FAQ
Cell Towers

What happens when a carrier wants to build a tower on your land?

When a carrier wants to build a tower on your land, they send a proposal that looks routine but is carefully written to protect their interests, not yours. What you agree to in this first step can shape your income and property rights for the next 30 to 50 years.

It usually starts with a letter, call, or visit from a site acquisition agent working for a carrier like Verizon, AT&T, or T-Mobile or a tower company like American Tower or Vertical Bridge. They may say your property is a “great fit” and present the opportunity as simple, standard, and time-sensitive. The promise is steady income for unused land. What they do not say clearly is that this is the moment when almost all leverage is decided.

The carrier controls the process. They have market data, legal teams, and hundreds of past deals to reference. Most property owners are seeing their first and only tower agreement. This imbalance matters. The initial proposal includes long lease terms, broad access rights, automatic renewals, and limited protections for you as the landowner.

At this stage, nothing is final. The tower is not approved. The carrier has options. And so do you. But once you sign a lease, your leverage drops sharply. Rent increases, relocation rights, future buyout amounts, and even how your land can be used later are all shaped by what is agreed to upfront.

Many landlords feel pressure to move quickly. Agents may say the carrier will “go elsewhere” or that the deal is “standard.” In reality, carriers expect negotiation. They plan for it. They also know that if a landlord signs early, they may save hundreds of thousands over time.

This is where having guidance matters. A proper review looks beyond monthly rent and asks bigger questions. How long is the true commitment? What rights are you giving up? What happens if the tower is upgraded, sold, or expanded? Can the lease be bought out later, and on what terms?

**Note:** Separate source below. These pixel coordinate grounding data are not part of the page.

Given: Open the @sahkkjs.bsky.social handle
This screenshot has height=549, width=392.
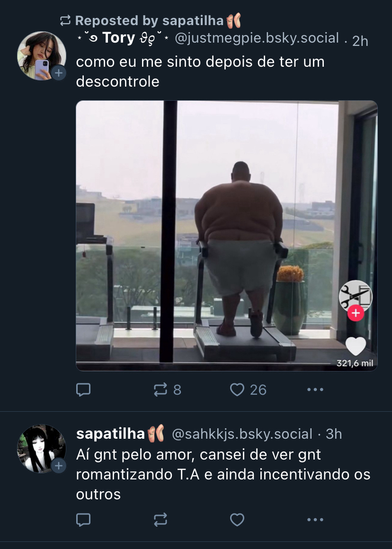Looking at the screenshot, I should point(241,434).
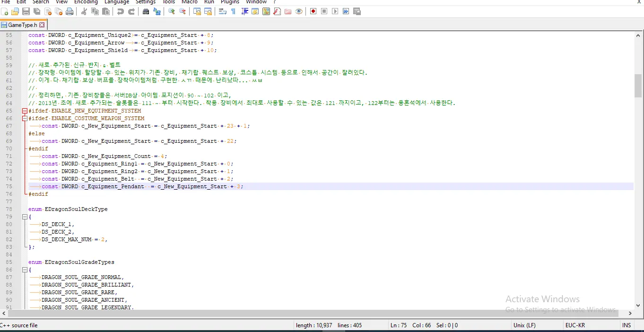Click the Unix (LF) line-ending field
644x332 pixels.
[524, 325]
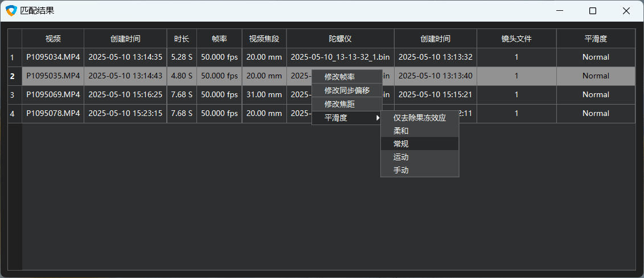Screen dimensions: 644x278
Task: Click the 陀螺仪 column header
Action: pos(340,39)
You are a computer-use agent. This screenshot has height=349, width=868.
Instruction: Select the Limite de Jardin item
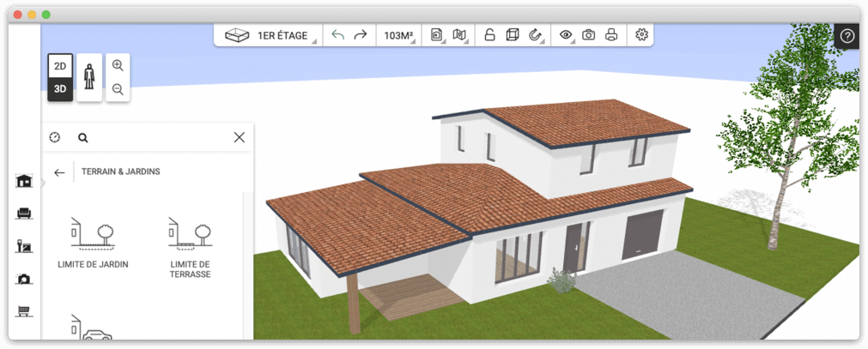pyautogui.click(x=93, y=243)
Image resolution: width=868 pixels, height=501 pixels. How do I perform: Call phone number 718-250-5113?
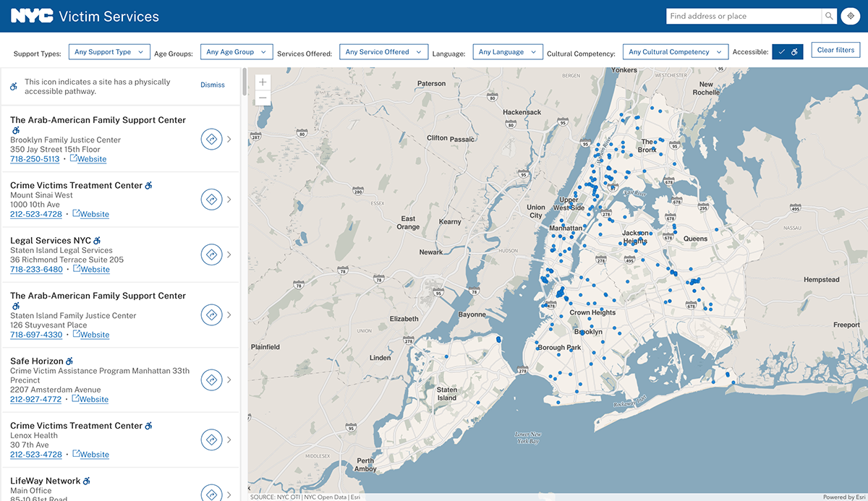click(35, 159)
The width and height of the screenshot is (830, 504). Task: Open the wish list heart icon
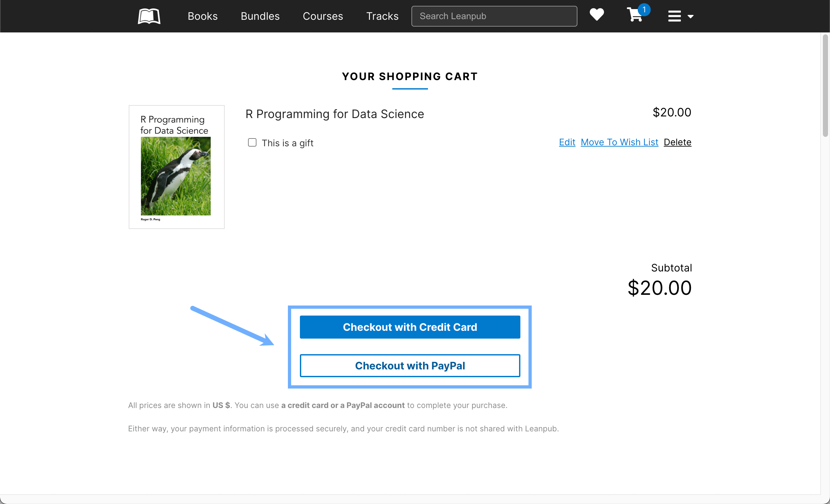(597, 15)
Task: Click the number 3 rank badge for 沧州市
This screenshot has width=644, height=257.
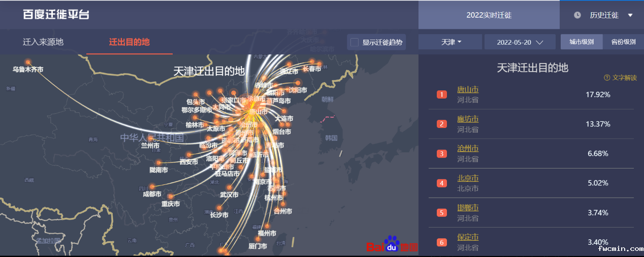Action: [x=441, y=154]
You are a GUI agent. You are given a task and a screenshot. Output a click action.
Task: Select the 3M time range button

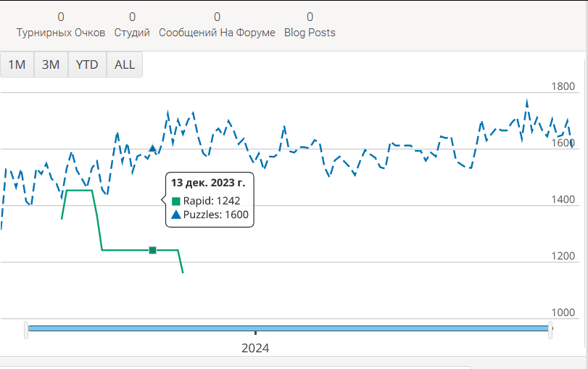[x=51, y=65]
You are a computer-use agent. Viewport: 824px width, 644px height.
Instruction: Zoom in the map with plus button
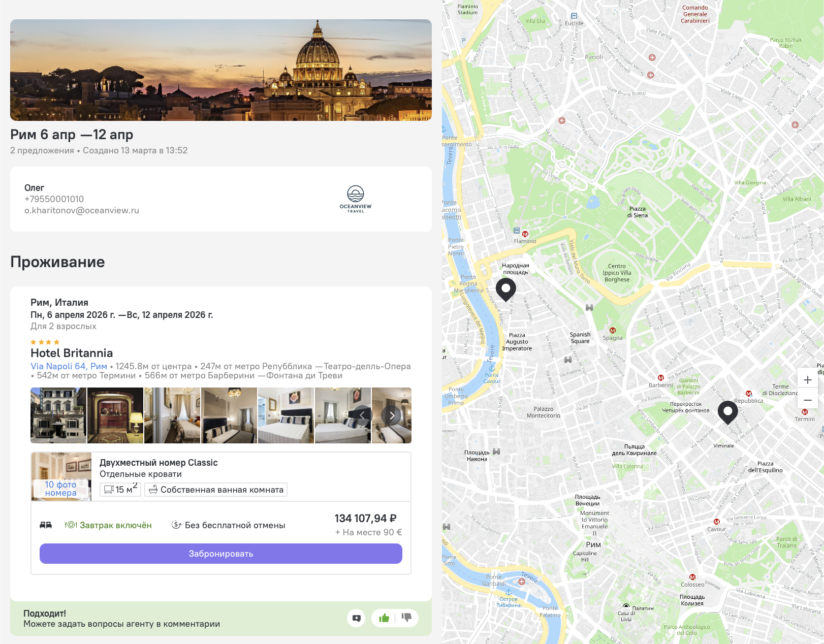click(x=808, y=380)
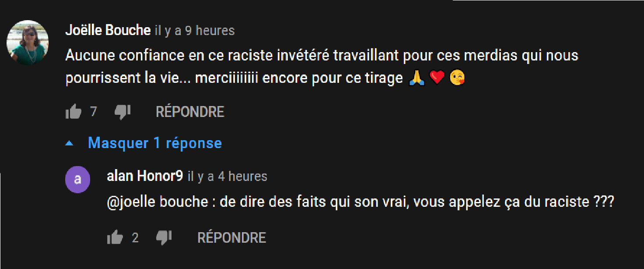
Task: Open Joëlle Bouche's profile picture
Action: pos(28,43)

At Aries Advisors, we help landowners slow the process down without killing the deal. We explain what the offer really means in plain English, benchmark it against real market data, and negotiate so the carrier still gets their tower while you protect your land and long-term value.

The goal is not to block development. The goal is to make sure that if a tower is built on your land, it becomes a smart, protected asset instead of a decades-long regret.